Up to and including the line that contains "Task: Select the green", reproduce every line exactly, beginning with the first line below.

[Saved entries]
===

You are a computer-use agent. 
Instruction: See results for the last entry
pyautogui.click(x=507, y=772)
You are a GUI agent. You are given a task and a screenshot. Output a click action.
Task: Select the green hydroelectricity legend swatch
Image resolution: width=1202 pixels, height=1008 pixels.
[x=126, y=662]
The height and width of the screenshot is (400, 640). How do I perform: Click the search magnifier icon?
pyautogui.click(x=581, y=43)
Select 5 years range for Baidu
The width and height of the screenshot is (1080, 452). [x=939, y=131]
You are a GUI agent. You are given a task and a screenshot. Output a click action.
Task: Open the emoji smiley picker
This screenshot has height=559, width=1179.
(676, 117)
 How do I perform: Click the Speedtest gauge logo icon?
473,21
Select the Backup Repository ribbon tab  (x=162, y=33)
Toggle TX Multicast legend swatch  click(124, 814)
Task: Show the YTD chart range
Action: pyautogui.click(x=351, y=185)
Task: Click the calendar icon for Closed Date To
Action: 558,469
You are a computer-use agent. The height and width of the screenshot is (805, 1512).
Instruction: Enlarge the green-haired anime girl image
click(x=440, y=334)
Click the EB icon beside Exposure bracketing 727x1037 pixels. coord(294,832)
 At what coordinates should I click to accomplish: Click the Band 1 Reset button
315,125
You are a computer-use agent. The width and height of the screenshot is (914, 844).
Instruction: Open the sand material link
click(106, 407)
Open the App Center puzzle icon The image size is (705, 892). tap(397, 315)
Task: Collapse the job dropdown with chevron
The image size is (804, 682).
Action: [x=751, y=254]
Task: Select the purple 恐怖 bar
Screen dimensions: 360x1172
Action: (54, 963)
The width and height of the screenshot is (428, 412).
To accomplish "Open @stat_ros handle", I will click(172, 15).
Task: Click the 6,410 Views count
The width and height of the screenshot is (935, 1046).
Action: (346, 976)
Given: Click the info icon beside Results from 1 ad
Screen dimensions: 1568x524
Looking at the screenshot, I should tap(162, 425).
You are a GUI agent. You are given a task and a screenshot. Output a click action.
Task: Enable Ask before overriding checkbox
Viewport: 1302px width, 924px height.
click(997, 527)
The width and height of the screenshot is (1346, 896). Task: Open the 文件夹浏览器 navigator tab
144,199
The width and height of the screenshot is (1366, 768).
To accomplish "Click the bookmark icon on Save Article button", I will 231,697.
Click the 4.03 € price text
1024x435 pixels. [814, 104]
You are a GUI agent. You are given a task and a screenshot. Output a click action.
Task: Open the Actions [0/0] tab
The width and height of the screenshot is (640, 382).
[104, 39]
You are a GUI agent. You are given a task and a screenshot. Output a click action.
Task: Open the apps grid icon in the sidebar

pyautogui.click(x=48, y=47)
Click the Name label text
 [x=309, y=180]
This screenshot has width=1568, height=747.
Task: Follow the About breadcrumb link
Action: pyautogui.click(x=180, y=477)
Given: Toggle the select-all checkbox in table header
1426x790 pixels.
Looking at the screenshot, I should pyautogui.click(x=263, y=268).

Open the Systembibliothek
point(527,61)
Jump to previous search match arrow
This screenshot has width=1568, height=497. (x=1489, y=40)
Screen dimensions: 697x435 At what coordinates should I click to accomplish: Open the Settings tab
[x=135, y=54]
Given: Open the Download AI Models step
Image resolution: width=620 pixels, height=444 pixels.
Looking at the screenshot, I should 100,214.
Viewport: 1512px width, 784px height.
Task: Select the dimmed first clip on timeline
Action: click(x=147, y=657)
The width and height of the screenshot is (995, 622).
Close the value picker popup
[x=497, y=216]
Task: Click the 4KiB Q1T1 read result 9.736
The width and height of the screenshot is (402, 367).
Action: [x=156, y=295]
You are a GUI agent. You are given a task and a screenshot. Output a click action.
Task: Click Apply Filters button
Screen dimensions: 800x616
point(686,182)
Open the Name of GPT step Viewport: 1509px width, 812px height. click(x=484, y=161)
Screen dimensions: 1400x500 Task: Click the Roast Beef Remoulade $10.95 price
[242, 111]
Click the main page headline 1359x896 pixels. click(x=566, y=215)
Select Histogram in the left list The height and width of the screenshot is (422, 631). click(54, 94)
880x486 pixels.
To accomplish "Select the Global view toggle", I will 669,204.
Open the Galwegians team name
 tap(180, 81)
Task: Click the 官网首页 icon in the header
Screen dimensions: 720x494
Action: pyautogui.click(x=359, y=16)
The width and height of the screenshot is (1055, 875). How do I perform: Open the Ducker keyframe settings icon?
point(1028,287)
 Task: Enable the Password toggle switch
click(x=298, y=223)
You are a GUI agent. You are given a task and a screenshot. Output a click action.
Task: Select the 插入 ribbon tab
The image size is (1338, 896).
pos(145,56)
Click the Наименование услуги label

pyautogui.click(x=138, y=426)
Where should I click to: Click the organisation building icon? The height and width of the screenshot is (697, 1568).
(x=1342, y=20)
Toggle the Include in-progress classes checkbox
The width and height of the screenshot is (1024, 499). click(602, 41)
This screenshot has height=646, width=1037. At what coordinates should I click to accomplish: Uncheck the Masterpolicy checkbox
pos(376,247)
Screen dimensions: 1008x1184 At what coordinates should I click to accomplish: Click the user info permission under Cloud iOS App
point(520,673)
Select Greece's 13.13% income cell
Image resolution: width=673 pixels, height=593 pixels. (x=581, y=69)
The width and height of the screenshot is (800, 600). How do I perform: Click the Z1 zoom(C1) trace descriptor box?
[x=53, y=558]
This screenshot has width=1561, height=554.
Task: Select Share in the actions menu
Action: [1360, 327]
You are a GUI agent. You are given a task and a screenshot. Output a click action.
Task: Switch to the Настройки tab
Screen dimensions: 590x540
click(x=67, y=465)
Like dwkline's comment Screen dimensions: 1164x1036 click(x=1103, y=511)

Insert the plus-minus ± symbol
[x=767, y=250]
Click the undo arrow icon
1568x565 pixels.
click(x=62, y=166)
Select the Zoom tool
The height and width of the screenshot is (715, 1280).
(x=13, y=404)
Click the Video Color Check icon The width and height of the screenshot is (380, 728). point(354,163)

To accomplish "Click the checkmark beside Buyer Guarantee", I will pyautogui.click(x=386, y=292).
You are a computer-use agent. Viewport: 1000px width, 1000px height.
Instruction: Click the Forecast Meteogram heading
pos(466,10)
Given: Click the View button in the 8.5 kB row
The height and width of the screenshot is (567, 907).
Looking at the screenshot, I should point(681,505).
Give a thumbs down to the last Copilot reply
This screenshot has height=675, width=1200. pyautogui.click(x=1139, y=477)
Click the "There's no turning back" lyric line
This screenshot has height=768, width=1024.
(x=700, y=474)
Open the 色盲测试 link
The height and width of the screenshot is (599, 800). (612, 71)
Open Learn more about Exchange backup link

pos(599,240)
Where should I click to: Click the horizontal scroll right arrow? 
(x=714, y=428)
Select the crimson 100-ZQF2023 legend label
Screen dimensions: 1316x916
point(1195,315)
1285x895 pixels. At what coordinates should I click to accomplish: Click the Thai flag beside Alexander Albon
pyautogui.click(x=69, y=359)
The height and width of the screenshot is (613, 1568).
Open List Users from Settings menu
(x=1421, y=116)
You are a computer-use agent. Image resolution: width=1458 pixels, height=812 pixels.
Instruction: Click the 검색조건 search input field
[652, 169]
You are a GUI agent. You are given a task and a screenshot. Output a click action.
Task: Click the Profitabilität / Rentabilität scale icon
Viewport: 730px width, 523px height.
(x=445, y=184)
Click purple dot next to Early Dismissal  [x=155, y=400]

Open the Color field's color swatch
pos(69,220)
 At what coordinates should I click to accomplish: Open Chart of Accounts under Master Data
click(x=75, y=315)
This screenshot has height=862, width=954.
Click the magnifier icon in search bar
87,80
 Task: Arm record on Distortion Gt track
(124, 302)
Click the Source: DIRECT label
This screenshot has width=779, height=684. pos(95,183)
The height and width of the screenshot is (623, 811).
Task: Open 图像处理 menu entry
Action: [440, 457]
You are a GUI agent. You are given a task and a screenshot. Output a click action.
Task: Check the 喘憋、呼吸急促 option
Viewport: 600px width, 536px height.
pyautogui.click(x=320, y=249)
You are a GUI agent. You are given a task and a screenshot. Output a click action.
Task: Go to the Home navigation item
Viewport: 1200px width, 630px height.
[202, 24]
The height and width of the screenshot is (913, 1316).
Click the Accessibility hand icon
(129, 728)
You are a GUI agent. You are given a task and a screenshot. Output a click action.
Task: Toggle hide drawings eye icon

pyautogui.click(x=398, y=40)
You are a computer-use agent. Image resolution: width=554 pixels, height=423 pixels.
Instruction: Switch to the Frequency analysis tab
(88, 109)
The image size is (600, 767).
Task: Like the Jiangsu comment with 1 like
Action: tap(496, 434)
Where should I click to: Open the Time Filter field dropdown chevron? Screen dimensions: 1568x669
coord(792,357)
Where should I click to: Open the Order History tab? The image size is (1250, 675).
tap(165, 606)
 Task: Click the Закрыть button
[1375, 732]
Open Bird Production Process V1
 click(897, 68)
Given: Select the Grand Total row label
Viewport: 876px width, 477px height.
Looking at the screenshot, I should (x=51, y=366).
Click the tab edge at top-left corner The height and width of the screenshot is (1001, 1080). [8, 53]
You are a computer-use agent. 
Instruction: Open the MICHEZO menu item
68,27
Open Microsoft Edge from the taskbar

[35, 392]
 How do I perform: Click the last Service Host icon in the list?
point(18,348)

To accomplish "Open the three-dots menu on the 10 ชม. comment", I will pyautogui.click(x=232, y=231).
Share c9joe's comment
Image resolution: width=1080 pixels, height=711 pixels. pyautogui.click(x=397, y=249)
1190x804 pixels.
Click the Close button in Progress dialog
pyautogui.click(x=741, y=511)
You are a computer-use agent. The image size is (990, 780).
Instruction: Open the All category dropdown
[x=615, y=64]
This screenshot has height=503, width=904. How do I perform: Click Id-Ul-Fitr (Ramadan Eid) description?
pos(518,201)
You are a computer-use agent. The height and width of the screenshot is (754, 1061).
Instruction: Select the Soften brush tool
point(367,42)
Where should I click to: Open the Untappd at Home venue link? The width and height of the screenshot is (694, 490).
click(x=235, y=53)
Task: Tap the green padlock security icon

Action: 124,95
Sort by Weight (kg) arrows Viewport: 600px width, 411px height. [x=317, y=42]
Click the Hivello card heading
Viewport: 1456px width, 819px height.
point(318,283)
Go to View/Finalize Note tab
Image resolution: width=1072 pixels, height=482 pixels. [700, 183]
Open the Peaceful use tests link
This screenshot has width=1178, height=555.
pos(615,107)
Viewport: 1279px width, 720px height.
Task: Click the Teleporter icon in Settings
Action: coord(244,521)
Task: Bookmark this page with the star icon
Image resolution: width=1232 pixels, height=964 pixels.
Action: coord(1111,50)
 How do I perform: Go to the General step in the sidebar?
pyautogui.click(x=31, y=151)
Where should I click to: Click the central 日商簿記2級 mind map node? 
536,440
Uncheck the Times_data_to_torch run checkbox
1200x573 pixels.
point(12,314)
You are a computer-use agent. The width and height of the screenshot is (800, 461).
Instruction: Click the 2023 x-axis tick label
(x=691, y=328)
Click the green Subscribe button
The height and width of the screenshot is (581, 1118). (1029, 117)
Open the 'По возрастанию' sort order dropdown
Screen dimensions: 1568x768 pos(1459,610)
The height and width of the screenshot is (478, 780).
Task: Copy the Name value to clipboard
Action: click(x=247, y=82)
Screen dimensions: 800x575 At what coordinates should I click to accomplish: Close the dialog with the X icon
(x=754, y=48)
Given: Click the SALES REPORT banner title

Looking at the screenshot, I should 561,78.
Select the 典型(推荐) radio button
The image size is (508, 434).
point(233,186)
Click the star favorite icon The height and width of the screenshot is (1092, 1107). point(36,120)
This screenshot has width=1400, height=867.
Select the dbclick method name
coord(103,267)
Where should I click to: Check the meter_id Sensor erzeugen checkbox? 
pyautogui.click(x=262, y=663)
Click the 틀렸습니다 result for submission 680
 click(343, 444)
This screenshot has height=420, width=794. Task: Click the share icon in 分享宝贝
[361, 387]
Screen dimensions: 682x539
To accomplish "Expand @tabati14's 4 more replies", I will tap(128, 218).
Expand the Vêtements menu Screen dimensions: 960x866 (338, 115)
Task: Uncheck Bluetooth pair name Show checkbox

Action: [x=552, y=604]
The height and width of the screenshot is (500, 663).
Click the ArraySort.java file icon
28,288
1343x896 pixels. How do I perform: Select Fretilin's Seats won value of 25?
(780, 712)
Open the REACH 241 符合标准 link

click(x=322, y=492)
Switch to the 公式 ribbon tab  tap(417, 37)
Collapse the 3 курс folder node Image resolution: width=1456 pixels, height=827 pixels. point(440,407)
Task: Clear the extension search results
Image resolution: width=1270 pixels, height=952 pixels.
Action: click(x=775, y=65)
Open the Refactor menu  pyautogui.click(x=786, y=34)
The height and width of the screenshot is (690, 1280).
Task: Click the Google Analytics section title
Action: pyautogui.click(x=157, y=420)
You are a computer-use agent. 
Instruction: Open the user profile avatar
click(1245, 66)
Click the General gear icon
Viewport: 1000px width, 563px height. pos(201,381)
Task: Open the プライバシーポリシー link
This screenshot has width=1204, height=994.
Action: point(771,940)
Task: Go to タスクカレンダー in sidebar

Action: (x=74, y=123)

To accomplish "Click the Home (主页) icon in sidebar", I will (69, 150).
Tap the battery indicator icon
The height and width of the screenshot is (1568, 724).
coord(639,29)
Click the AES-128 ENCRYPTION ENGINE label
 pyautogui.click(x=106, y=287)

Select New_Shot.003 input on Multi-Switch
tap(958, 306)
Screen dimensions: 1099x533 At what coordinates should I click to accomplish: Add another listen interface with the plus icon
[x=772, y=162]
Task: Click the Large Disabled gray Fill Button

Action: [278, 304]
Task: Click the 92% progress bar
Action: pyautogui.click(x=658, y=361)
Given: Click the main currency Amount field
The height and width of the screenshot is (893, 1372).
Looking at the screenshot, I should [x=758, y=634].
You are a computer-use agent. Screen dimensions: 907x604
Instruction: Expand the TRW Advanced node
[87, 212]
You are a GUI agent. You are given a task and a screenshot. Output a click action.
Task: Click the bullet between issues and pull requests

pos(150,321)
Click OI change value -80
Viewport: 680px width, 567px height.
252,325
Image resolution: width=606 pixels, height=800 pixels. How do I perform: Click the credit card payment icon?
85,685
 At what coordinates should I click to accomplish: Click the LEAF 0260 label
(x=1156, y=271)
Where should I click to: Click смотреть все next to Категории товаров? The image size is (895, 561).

===

**Result of the task**
You are a computer-use agent. 
Instruction: See results for the last entry
pyautogui.click(x=507, y=772)
You are a GUI agent. You are given a task and a screenshot. Output a click action.
Task: Select the green hydroelectricity legend swatch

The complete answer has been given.